# TEXT EXTRACT:
Re: Day old question: Why CATCHER?


Subject: Re: Day old question: Why CATCHER?
From: Otto Sell (o.sell@telda.net)
Date: Wed Jan 17 2001 - 04:57:39 GMT


to Jennifer:

"amusing" is very good, most people I made read it found it boring!
Step two is to take him to the bathtub and read "Zooey" to him - he will
love to listen.

When I read it first in the early 70's I didn't get the "hype" too and I can
imagine that for nowadays kids all of this is even more difficult to
understand without the background of those terrible 50's and 60's, all that
hypocrisy after the war preparing the next.
But in his time the "Catcher" really was something new regarding what the
novel tells and how it is told, although it is really very old stuff we are
made to think about when we read any of Salinger's stuff.

The "setting" for reading Salinger, time and place, has always been very
important to me - preferably in winter (Catcher), partly in a bathtub
(Zooey), a little depressed and of course smoking (all the rest).

In September '00 I have posted this:

I'd like to bring to attention that the fourth chapter of David Lodge's *The
Art of Fiction* (1992) - "Teenage Skaz," is about *The Catcher in the Rye*,
praising it for it's style for which "Salinger, the invisible ventriloquist"
had to hide his normal "diction" to "say everything he has to say about life
and death and ultimate values within the limitations of a seventeen-year-old
New Yorker's argot (...)" (Lodge, 1992, p. 20)

I'd like to recommend this Lodge-book to all young readers of serious
literature.

Joseph Claro (J.D. Salinger's "The Catcher in the Rye," New York 1984)

# EXTRACTED DATA:

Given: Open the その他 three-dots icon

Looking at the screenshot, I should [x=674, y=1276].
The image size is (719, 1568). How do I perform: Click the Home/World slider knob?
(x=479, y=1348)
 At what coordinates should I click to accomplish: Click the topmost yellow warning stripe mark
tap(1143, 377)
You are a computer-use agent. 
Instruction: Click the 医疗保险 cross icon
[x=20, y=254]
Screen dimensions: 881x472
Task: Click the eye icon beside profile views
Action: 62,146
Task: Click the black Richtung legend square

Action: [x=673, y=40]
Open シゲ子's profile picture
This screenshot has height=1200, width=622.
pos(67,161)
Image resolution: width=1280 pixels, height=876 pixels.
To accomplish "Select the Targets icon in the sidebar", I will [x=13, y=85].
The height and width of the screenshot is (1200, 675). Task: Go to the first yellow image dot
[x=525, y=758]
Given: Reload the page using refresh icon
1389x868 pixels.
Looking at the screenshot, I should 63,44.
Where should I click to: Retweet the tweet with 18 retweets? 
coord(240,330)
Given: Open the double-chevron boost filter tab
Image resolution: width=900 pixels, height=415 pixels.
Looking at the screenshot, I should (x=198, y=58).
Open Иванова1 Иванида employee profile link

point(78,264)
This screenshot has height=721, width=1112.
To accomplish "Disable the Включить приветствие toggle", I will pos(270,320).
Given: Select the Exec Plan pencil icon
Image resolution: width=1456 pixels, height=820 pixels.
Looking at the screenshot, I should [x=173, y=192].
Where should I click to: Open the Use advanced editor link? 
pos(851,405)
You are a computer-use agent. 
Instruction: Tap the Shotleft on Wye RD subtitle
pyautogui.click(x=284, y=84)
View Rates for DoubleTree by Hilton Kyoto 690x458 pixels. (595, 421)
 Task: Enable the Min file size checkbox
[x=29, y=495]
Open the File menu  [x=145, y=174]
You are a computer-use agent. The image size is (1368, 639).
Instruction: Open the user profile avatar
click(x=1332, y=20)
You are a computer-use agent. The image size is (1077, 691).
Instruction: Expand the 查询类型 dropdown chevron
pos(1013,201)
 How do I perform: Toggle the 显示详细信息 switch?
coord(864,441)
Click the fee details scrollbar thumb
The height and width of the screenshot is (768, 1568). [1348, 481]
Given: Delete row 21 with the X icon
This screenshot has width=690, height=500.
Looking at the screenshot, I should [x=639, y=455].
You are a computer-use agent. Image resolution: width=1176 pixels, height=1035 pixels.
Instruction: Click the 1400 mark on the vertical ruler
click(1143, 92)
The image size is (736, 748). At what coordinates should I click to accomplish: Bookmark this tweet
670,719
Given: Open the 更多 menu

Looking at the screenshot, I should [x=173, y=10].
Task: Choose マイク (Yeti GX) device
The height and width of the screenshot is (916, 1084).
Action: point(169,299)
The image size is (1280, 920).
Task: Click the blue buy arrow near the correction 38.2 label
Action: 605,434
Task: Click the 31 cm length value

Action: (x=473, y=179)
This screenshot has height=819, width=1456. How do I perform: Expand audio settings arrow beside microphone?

# SHORT EXERCISE:
In the post about The Catcher in the Rye, which chapter of David Lodge's The Art of Fiction is identified as being about that novel?

# TASK RESULT:
The fourth chapter, "Teenage Skaz."